IP=`/sbin/ifconfig $DEV_EXT | grep inet | cut -d : -f 2 | cut -d P -f 1`

#MASK=`/sbin/ifconfig $IF | grep Mas | cut -d : -f 4`

#NET=$IP/$MASK

IPTABLES="/sbin/iptables"

IPTABLESSAVE="/sbin/iptables-save"

IPTABLESRESTORE="/sbin/iptables-restore"

DEV_INT="eth0"

IP_INT="192.168.0.1"

IP_INT_NET="192.168.0.0/24"

IP_INT_BCAST="192.168.0.255"

DEV_INT2="eth1"

IP_INT2="192.168.99.1";

IP_INT2_NET="192.168.99.0/24"

IP_INT2_BCAST="192.168.99.255"

DEV_EXT="ppp0"

IP_EXT="`ifconfig | grep P-t-P | cut -d ":" -f 2 | cut -d " " -f 1`"
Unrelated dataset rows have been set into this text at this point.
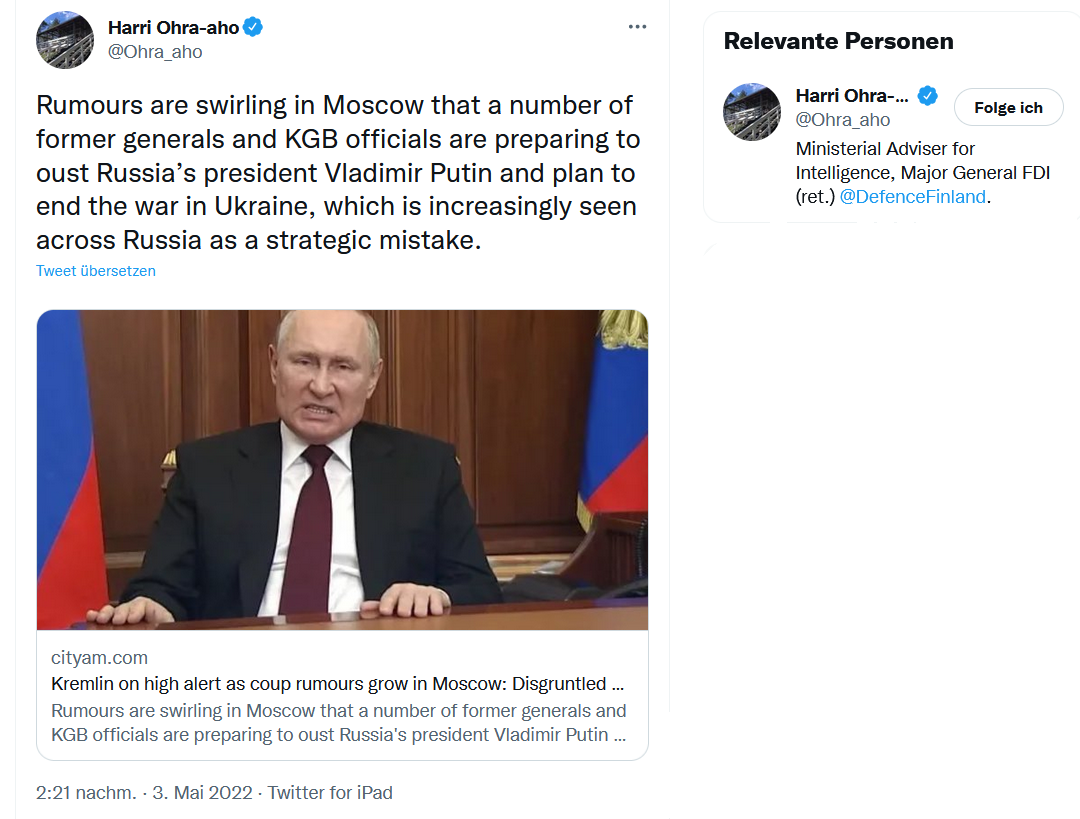Image resolution: width=1080 pixels, height=819 pixels.
Task: Open the 'Kremlin on high alert' headline
Action: pos(338,684)
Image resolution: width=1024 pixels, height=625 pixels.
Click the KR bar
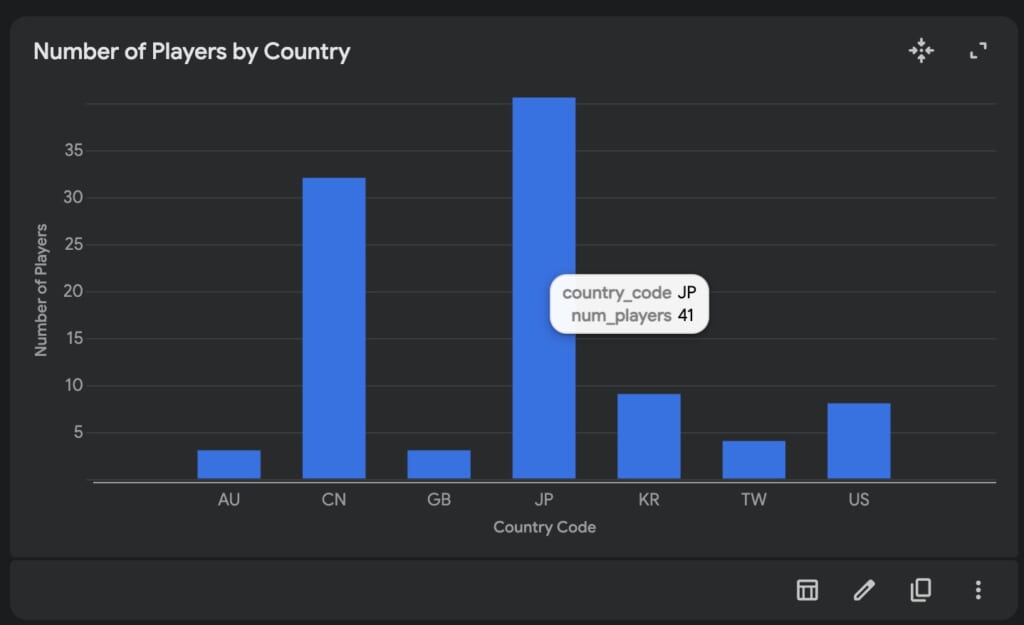(649, 437)
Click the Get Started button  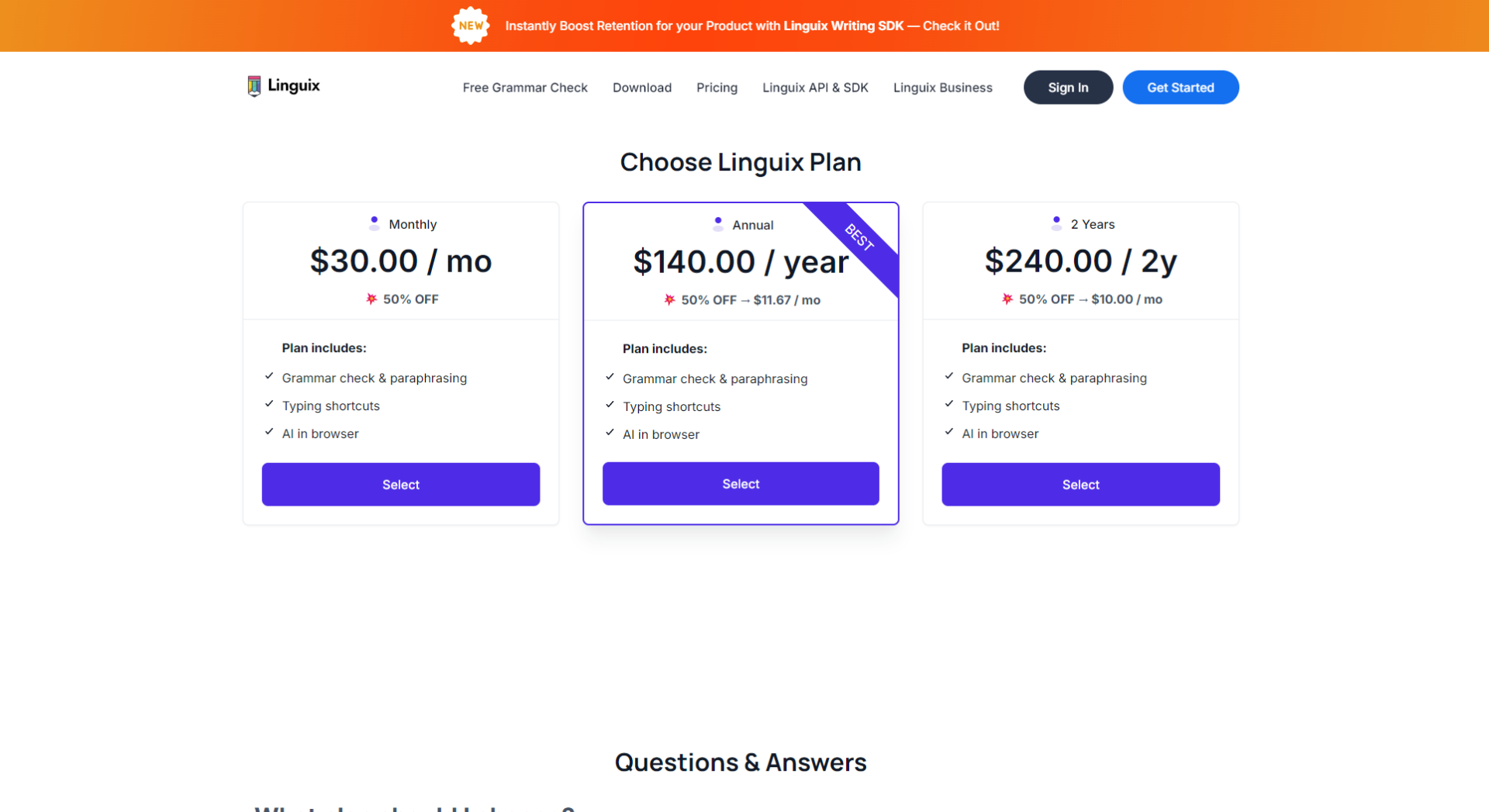click(x=1180, y=88)
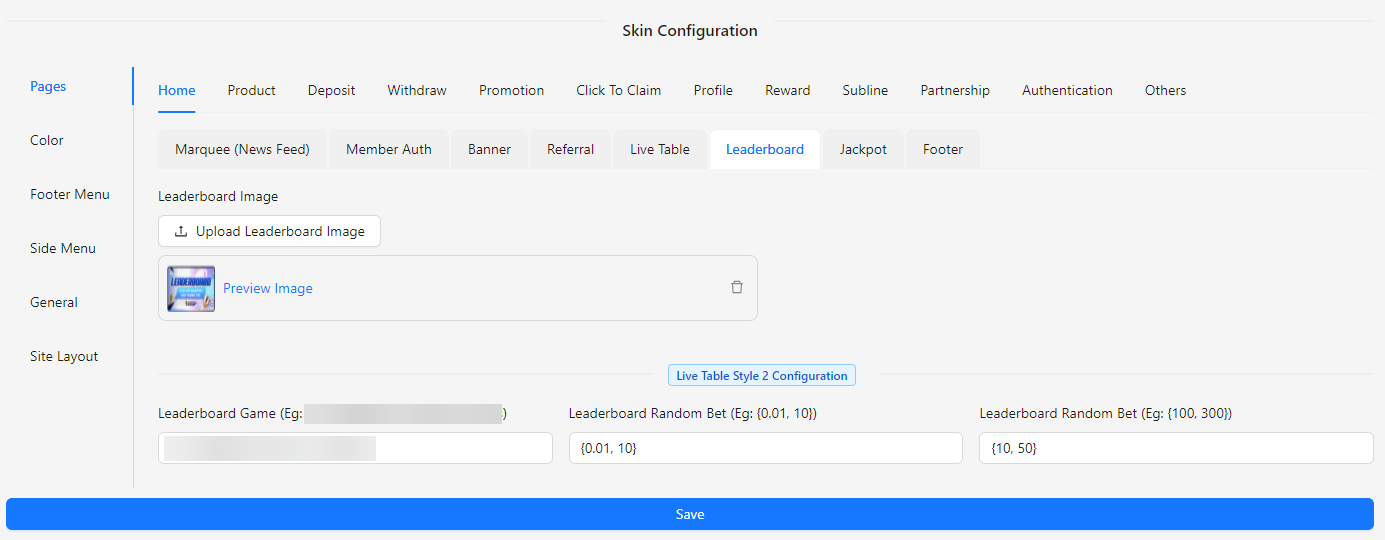This screenshot has width=1385, height=540.
Task: Open the Live Table sub-tab
Action: coord(660,149)
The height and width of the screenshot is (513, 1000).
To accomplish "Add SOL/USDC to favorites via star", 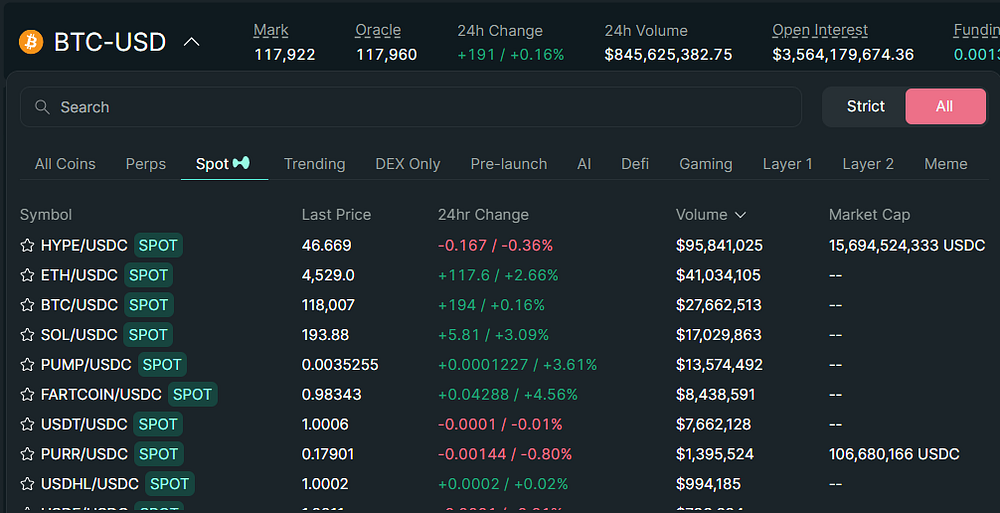I will [27, 335].
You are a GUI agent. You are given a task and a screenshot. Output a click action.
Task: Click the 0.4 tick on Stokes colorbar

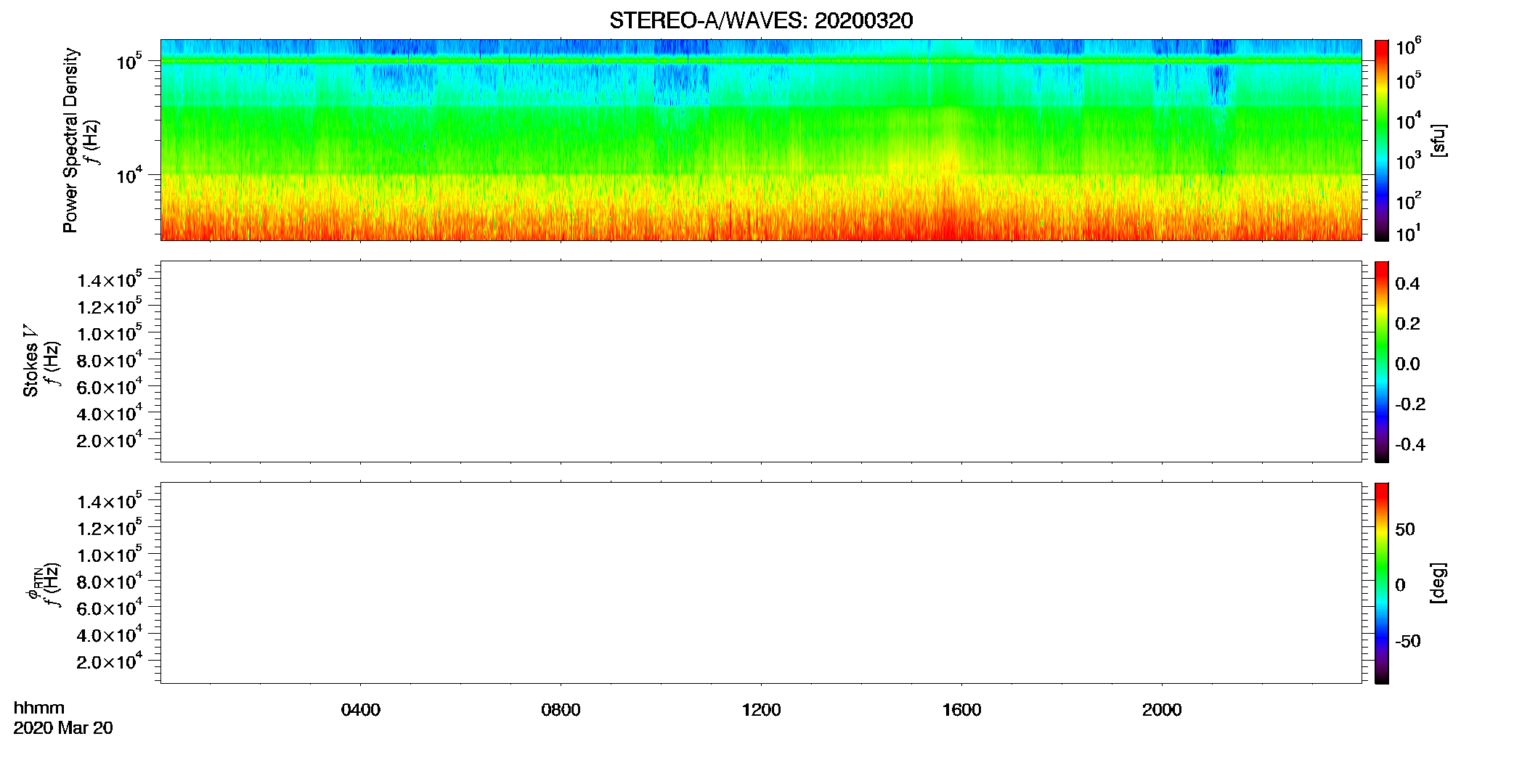tap(1407, 284)
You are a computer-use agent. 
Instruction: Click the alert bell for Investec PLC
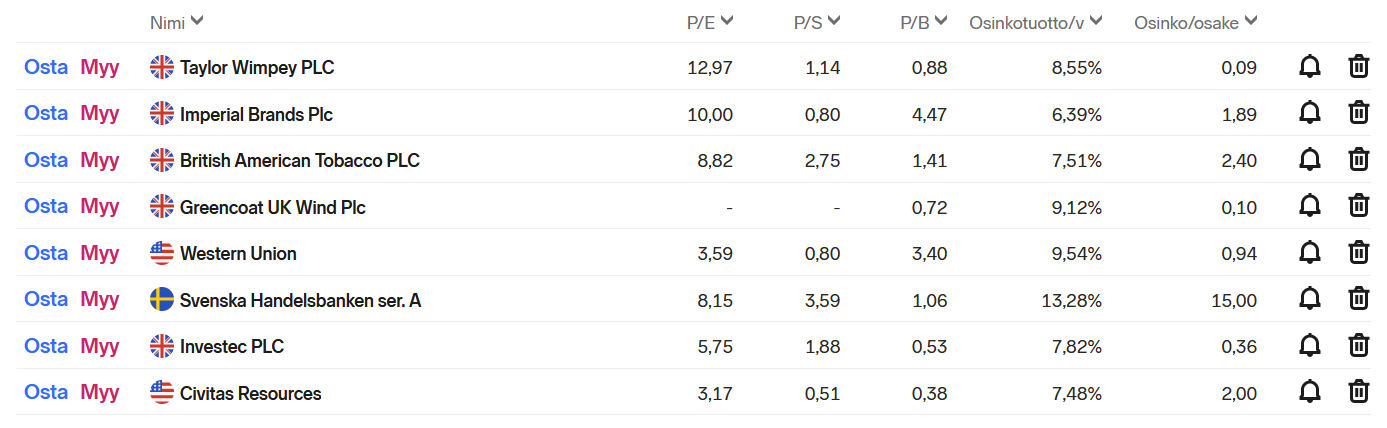tap(1309, 346)
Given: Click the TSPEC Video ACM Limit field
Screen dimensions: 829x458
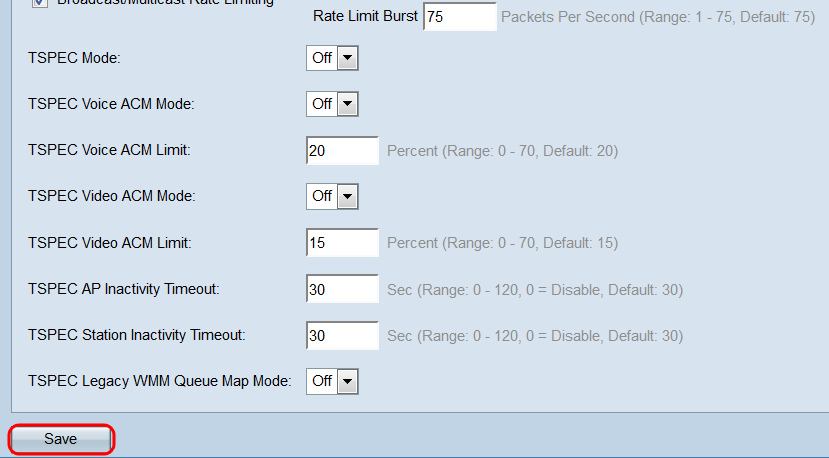Looking at the screenshot, I should pyautogui.click(x=342, y=243).
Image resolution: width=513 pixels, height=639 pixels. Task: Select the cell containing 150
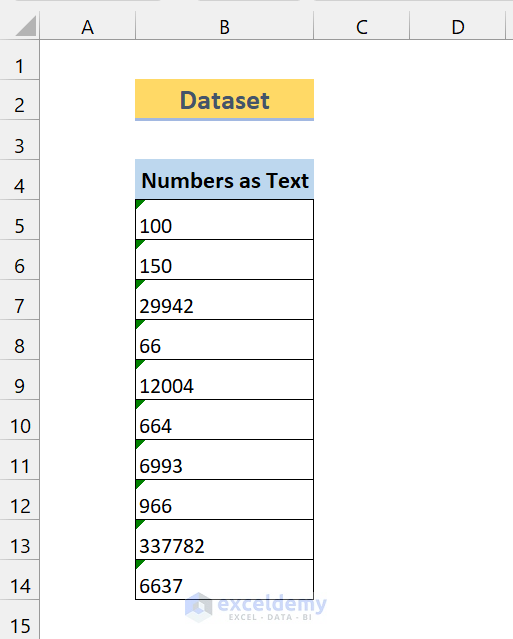tap(225, 260)
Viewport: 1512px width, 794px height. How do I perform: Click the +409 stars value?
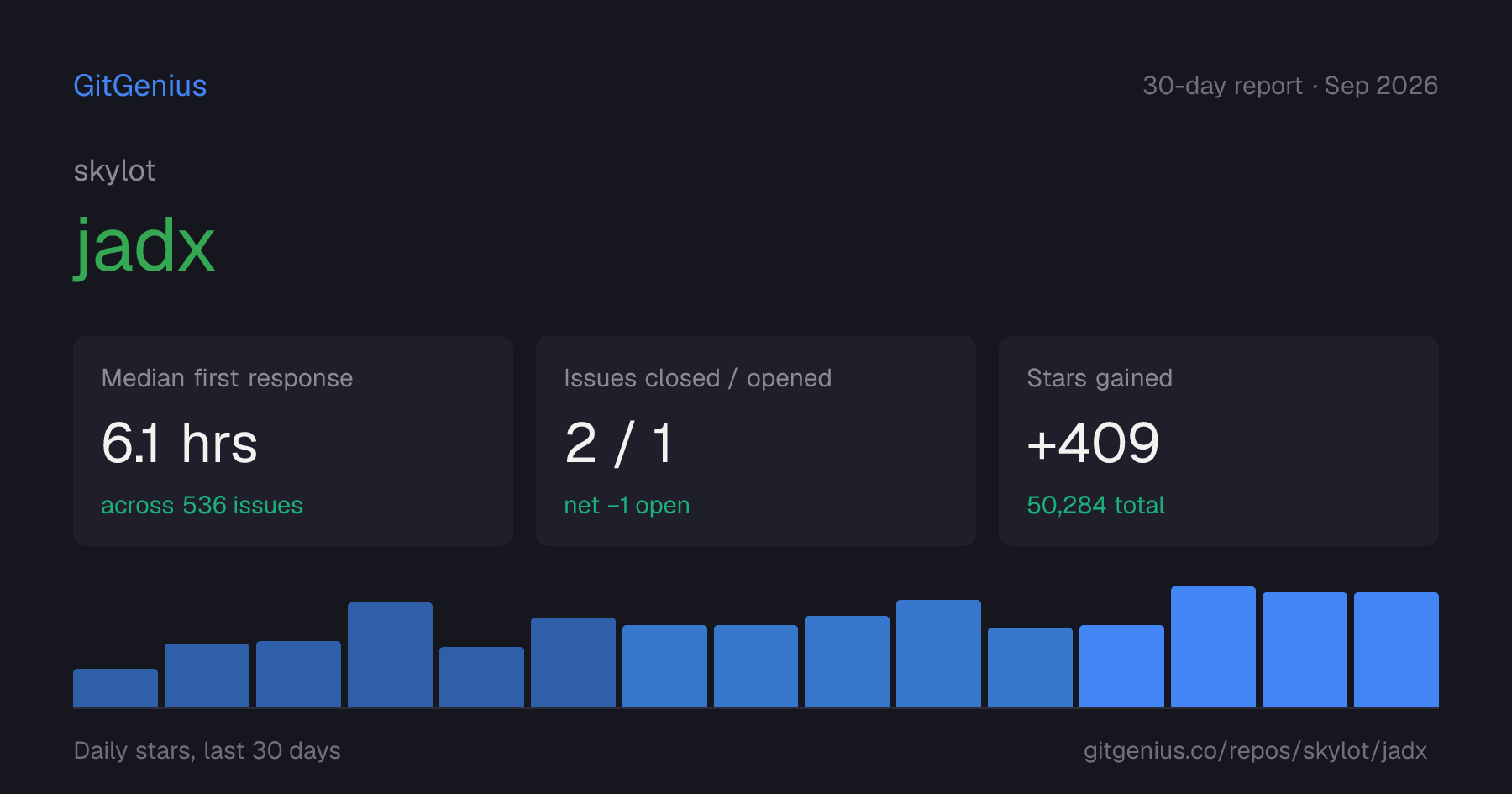(1094, 444)
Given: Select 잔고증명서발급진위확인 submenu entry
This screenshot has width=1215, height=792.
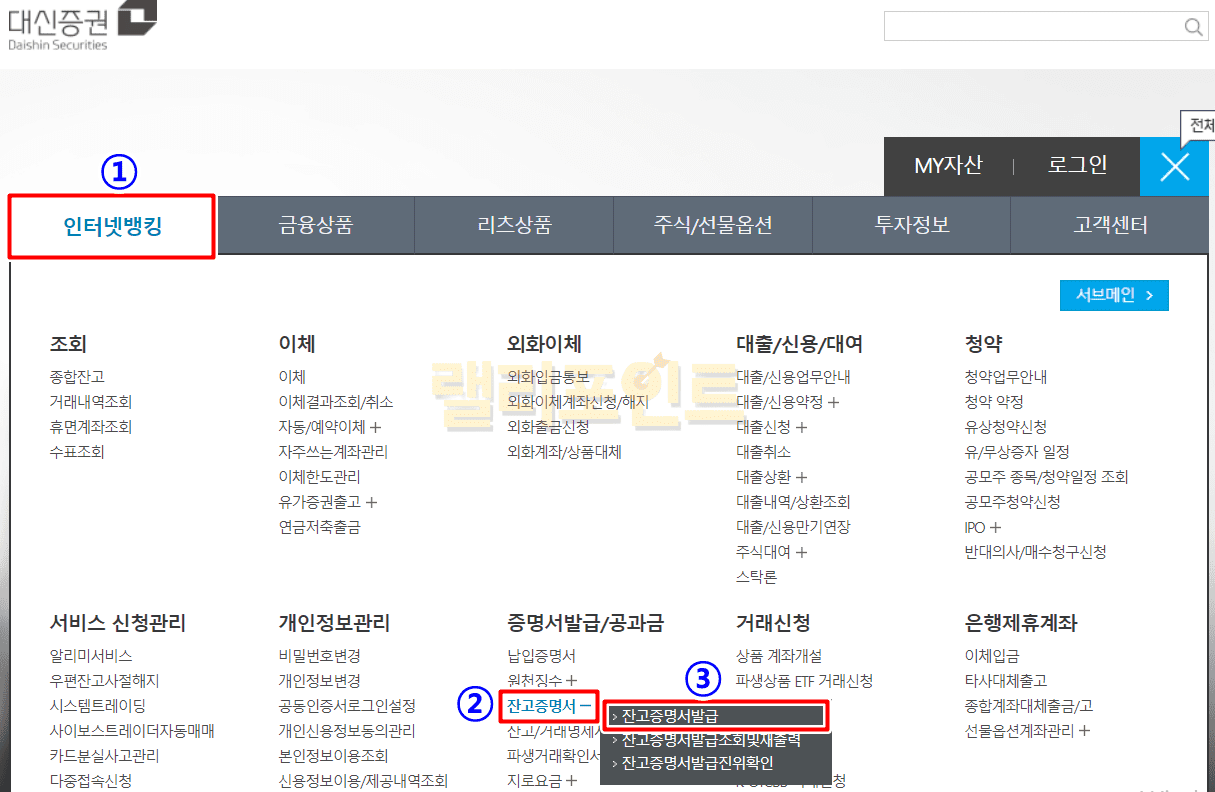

IP_BCAST="255.255.255.255"

ANY="0.0.0.0/0"

DEV_LOOP="lo"

IP_LOOP="127.0.0.1"

MULE_IP="192.168.99.1"

opts="${opts} showstatus panic save restore showoptions rules"

depend() {

   need net procparam

   use logger

}

rules() {

  

 ebegin "Setting internal rules"

   # default policies

   einfo "Setting default rule to drop"

   $IPTABLES -P FORWARD DROP

   $IPTABLES -P INPUT   DROP

   $IPTABLES -P OUTPUT  DROP

   $IPTABLES -t nat -P PREROUTING  ACCEPT

   $IPTABLES -t nat -P POSTROUTING ACCEPT

   # default rule

   einfo "Creating p2p-sancho"

   $IPTABLES -N allow-sancho

   $IPTABLES -F allow-sancho

   $IPTABLES -A allow-sancho -p tcp --dport 4001       --sport 1025:65535 -j ACCEPT

   $IPTABLES -A allow-sancho -p tcp --dport 1025:65535 --sport 4001       -j ACCEPT

   einfo "Creating states chain"

   $IPTABLES -N allow-existingconnection

   $IPTABLES -F allow-existingconnection

   $IPTABLES -A allow-existingconnection -p ALL -s $ANY -d $ANY -m state --state ESTABLISHED,RELATED -j ACCEPT

   einfo "Creating icmp chains"

   $IPTABLES -N disallow-someicmp

   $IPTABLES -F disallow-someicmp

#  $IPTABLES -A disallow-someicmp -p icmp -j LOG --log-prefix "FIREWALL: Bad ICMP traffic:"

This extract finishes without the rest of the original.